Aster Chain Launches Beta with Private Onchain Trading Protocol

Aster Chain has launched its beta version to a select group of traders, introducing a confidential onchain trading protocol that prioritizes self-custody and a manipulation-resistant infrastructure. The beta phase, which began on June 7, is designed to test the platform's core protocol under real market conditions. Participation in the beta is restricted to randomly selected users, who are prompted to sign a new message via their crypto wallet to gain access. This process ensures that only chosen traders can utilize the beta features without any further hurdles, allowing them to continue using the standard trading interface seamlessly.
The Aster Chain Beta design separates trading intent from execution records on-chain. Order placements and cancellations are recorded publicly for basic settlement transparency, while trade details remain private and are validated using zero-knowledge proofs off-chain. This method ensures that final trade positions are not exposed on the public blockchain, allowing beta participants to test trustless settlement without revealing any sensitive data. Developers are monitoring system logs and metrics to ensure performance and reliability, with feedback guiding improvements to balance efficiency with user privacy goals.
Public order books on many decentralized exchange (DEX) platforms pose risks for large traders, as visible position sizes and liquidation levels can be exploited swiftly by others. One notable incident saw a trader lose nearly $100 million due to visible orders, highlighting the need for balancing on-chain transparency and privacy. Industry experts are debating methods to limit data exposure while ensuring fairness, with alternative models like dark pools also under consideration by projects. Traders require tools that protect strategy details from public view, as privacy gaps can quickly harm user trust and platform integrity.
Aster has built a multi-node orderbook to spread order management across network nodes, using Brevis’ Proof-of-Proof ZK structure to validate transactions privately. This allows the system to verify trades without exposing profit or loss data, enabling users to maintain self-custody while avoiding position exposure on the public chain. This framework aims to boost security while preserving market efficiency, with developers monitoring these protocols to ensure fair and private trading. Participants can focus on their strategies without worrying about data leaks.
The test network operates with a 50-millisecond block time for quick updates, with trade execution finalizing in 10 milliseconds to reduce network delay. Aster exchange handles over 150,000 transactions per second at peak volumes reliably, with users paying zero gas fees to make frequent trading cost-effective. Consensus uses a Proof of Stake Authority model for secure validation, and withdrawals are permissionless and use zero-knowledge proofs for secure verification. This performance suite supports fast, self-custody trading experiences with an emphasis on security, helping maintain high throughput during peak market activity.
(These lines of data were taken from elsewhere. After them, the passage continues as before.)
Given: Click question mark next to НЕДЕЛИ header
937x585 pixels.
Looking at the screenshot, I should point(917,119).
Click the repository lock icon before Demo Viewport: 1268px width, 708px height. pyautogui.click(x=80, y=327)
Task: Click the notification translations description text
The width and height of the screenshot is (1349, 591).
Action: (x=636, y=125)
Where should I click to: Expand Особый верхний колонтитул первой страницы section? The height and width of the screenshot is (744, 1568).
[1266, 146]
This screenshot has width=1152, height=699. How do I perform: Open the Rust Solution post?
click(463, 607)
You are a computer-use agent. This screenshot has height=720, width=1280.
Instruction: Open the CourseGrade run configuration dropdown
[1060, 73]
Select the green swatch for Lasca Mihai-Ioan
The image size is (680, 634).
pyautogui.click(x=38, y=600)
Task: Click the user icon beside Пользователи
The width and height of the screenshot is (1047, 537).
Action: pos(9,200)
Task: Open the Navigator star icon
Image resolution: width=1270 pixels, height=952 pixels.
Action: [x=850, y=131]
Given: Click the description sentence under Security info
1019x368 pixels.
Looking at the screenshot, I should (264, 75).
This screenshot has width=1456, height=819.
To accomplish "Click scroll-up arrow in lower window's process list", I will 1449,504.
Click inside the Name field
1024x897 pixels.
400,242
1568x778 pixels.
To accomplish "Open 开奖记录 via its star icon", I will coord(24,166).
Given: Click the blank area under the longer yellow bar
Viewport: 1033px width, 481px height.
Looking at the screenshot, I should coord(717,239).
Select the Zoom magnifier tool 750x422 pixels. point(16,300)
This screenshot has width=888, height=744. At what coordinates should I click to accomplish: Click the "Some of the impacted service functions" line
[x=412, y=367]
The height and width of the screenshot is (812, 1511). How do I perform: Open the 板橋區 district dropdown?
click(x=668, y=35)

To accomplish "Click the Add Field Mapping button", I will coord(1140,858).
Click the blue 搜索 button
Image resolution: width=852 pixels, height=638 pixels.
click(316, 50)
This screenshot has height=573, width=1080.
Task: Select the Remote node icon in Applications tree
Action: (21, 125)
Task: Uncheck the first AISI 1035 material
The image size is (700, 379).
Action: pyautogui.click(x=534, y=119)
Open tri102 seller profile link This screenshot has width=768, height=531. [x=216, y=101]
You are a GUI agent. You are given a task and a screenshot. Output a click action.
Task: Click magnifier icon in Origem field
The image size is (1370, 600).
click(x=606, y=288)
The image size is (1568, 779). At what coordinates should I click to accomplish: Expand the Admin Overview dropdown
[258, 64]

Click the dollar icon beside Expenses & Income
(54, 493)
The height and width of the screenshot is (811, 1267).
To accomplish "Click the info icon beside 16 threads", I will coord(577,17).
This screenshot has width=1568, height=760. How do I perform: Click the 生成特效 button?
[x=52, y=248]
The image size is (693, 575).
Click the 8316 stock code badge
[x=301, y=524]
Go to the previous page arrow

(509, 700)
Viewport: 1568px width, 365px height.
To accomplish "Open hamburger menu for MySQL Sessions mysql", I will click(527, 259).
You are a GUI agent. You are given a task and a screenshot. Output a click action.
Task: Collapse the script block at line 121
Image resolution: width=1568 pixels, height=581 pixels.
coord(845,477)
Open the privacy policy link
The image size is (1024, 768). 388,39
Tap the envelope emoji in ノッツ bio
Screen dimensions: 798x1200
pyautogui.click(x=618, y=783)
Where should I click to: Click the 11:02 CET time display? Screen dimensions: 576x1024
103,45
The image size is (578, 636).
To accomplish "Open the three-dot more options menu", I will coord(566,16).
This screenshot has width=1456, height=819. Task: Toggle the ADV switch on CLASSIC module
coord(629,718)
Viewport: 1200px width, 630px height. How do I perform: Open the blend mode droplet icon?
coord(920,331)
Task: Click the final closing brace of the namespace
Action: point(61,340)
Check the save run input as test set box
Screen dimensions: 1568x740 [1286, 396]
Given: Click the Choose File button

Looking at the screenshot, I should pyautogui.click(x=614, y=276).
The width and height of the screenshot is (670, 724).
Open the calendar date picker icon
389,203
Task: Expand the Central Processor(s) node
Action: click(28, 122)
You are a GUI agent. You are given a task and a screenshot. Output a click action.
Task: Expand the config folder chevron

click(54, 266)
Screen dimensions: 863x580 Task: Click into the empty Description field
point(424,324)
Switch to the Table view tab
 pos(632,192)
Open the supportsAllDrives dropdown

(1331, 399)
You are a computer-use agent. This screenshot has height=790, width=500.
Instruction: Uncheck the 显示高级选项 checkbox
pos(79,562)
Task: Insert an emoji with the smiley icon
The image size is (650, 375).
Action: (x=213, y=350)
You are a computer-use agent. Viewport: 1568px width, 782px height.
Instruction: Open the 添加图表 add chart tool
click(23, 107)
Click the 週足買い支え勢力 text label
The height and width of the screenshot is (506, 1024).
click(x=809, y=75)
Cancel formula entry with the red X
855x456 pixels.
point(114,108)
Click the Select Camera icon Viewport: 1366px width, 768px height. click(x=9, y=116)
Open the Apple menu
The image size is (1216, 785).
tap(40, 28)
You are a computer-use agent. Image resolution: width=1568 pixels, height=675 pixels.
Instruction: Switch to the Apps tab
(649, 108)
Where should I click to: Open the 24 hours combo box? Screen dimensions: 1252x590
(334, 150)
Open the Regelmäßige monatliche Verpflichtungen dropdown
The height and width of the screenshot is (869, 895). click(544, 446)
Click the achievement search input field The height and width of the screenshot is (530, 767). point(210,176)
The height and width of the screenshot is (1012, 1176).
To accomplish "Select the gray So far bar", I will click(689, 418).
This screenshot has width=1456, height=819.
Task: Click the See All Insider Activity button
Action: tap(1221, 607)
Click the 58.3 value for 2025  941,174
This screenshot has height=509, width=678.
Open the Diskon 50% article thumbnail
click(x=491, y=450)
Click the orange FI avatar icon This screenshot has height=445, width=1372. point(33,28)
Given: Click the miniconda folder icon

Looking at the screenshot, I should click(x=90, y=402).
Traders can deposit assets from Ethereum, Solana, and BNB Chain networks, with Aster exchange integrating cross-chain bridges for seamless and secure asset transfers. Users can trade across blockchains without leaving the trading interface, with supported assets including tokens and stablecoins on multiple popular blockchains. Cross-chain design reduces manual, time-consuming token migrations for all traders, simplifying workflow and enhancing custody across chains efficiently and securely. It allows users to maintain asset control without extra software steps, adhering to self-custody principles for user asset security.
The limited Aster Chain Beta release follows a careful rollout approach, with insights from this phase guiding improvements in future platform versions. The project aims to balance performance with user privacy over time, with this experiment potentially setting standards for private perpetual trading designs. Market observers will track metrics on usability and security for each update, with broader user testing possibly including a larger group over the coming weeks. Feedback will help shape the next beta stages before public release, allowing traders outside the initial selection to access features in future tests.